The issue I am having is that I want a label, preferably the title of the graph which gives me as a percentage the growth. So if I start the year with 50, end with 55, then I have grown 10%. At the moment I can't get the calc to work because the min and max functions are giving me issues.
If I have a label, which has nothing but =min(YearStart) I get the correct minimum selected year start date. If I use it within a function, so something like =sum(if(EmployeeStartDate<min(YearStart) and (EmployeeTerminationDate>min(YearStart) or EmployeeTerminationDate=Null()),1,0)) I am getting a "-"
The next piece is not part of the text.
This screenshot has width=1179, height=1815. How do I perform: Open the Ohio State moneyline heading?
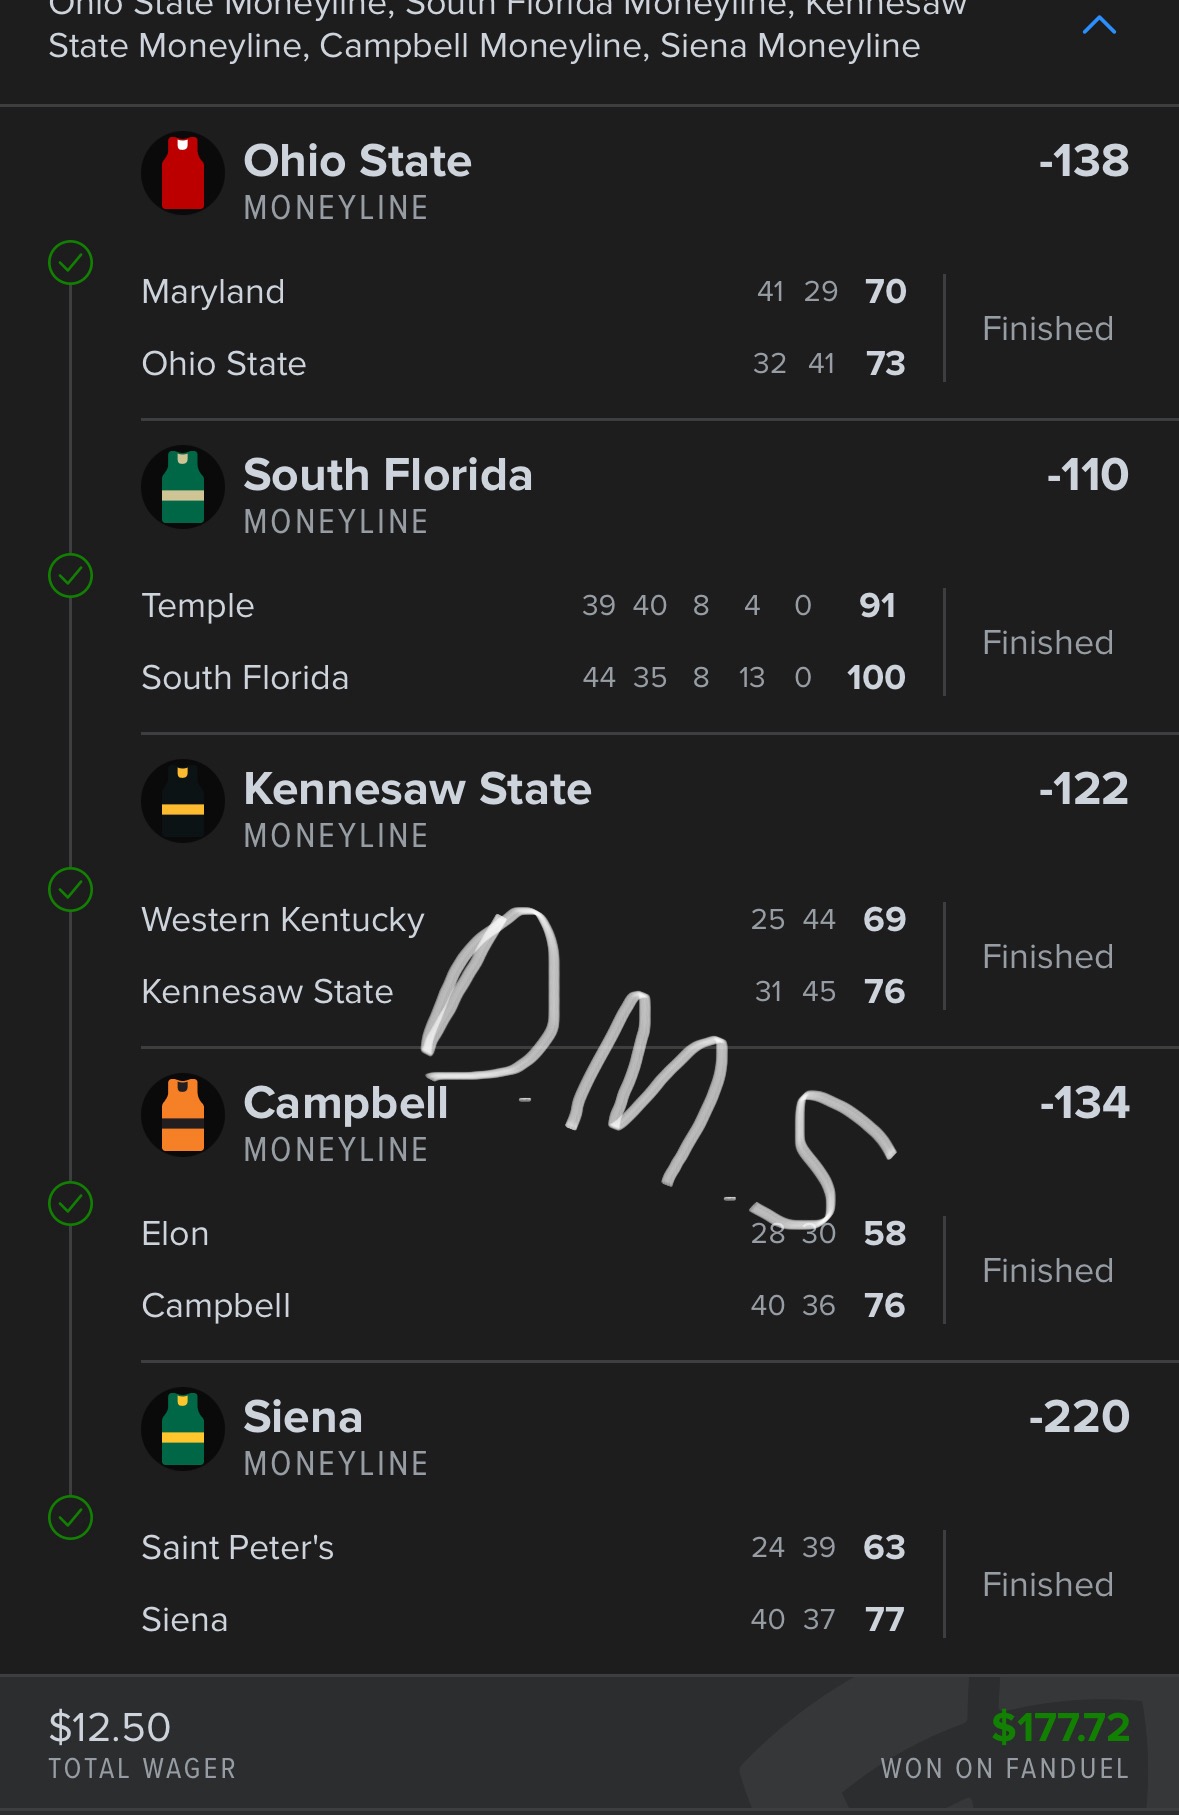pos(357,162)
Attached is a screenshot of the issue I refer to. Note that the min and max functions are working in the labels, but not in the calculations
If anyone could tell me where I am going wrong, that would be great.
cheers
Try the following set analysis:
count({$<EmployeeStartDate={"<=$(=min(YearStart))"}, EmployeeTerminationDate={">=$(min(YearStart))"} + {}>} EmployeeID)
Regards.
very close. I need to have it check that the
{EmployeeStartDate <= YearStart} and {EmployeeTerminationDate >= YearStart or EmployeeTerminationDate = null() }
I will be honest, I don't understand the entire analysis you have, and so I am not really sure how to add in the OR part, as an AND appears to be a comma.
I also don't understand the extra + {}> in the termination date part.
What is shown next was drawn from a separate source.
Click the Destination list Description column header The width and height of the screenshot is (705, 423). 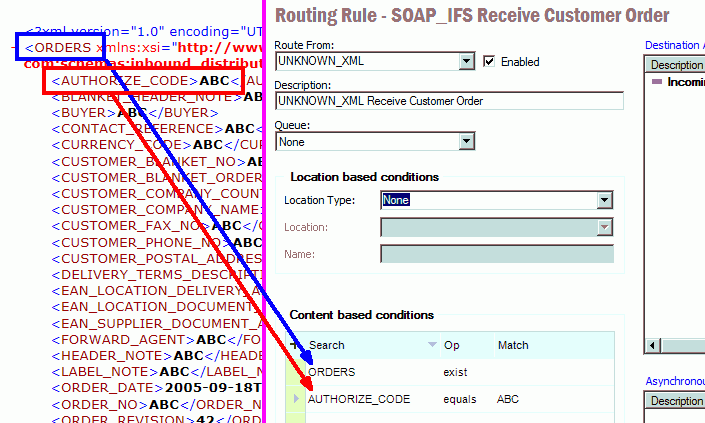[676, 65]
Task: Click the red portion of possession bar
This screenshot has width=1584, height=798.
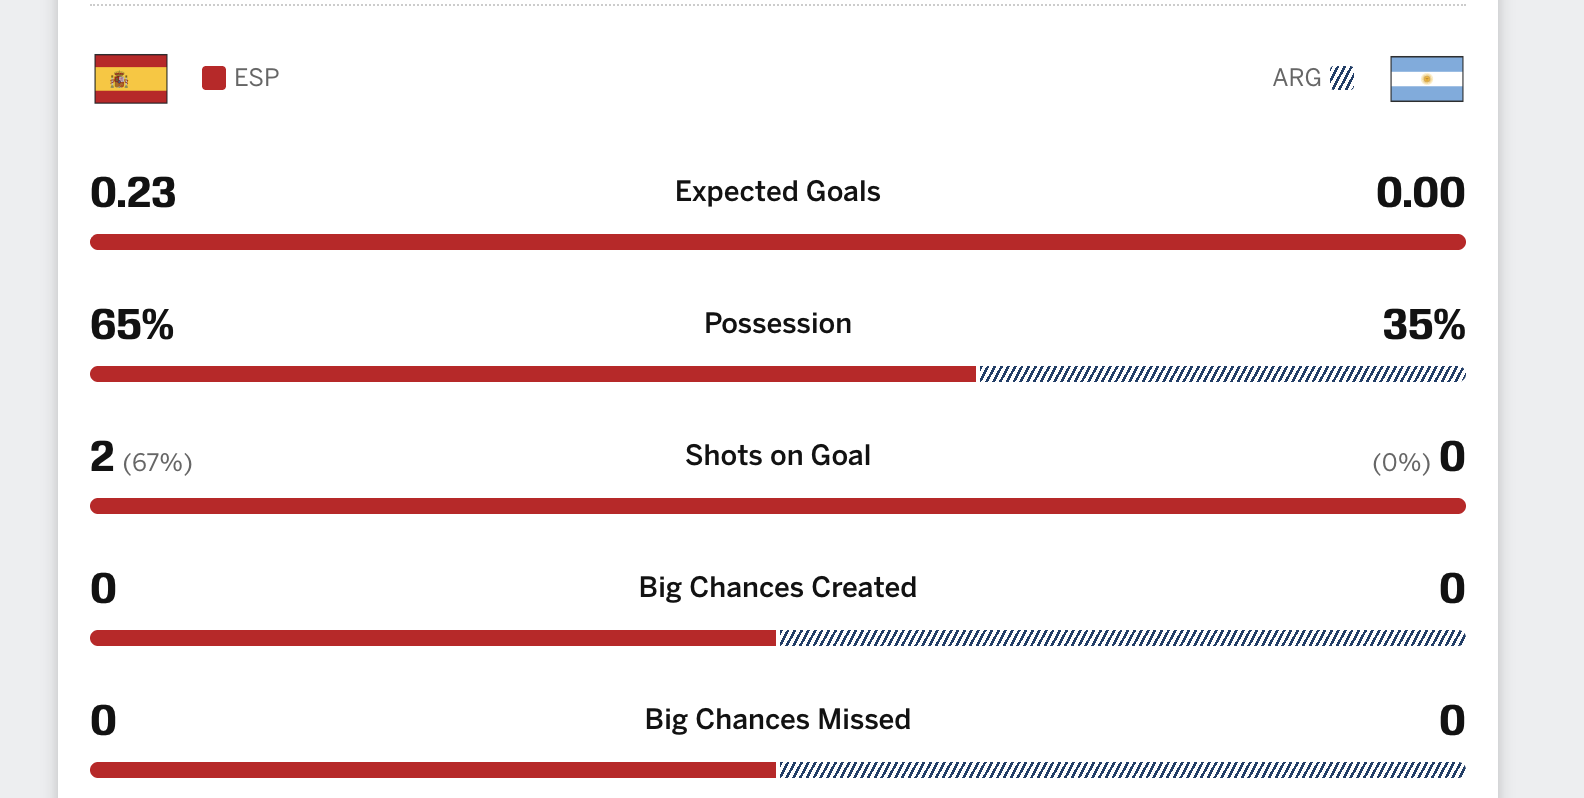Action: point(533,374)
thanx for any help provided
can anyone else assist with this one?
hI Joshua Diffey
I think, take two variables and assign the min and max values to it preor than to your expression. then use those variables name into the expression. It may helps you.
Joshua,
count({$<EmployeeStartDate={"<=$(=min(YearStart))"}, EmployeeTerminationDate={">=$(=min(YearStart))"} + {}>} EmployeeID)
I forgot an '=' sign on the second min. The {} is for the termination dates that are null although I don't know if you have the value as null or an empty string. In theory it should give you what you want and you said it was close, so what was it still not filtering?
Regards.
Hi Karl,
Thanx for the reply. I can confirm that the issue appears to be where the termination date is blank. I have 18 staff members that have a start date before the start of the year, out of those 6 have not been terminated. I should be getting the number 18, but instead I am getting the number 12.
I can also confirm that when the Employee is not terminated the EmployeeTerminationDate is null (I have used the isNull function to double check).
Is there any extra info I can provide that could help. Because this file has payroll info in it, I am not really allowed to publish it.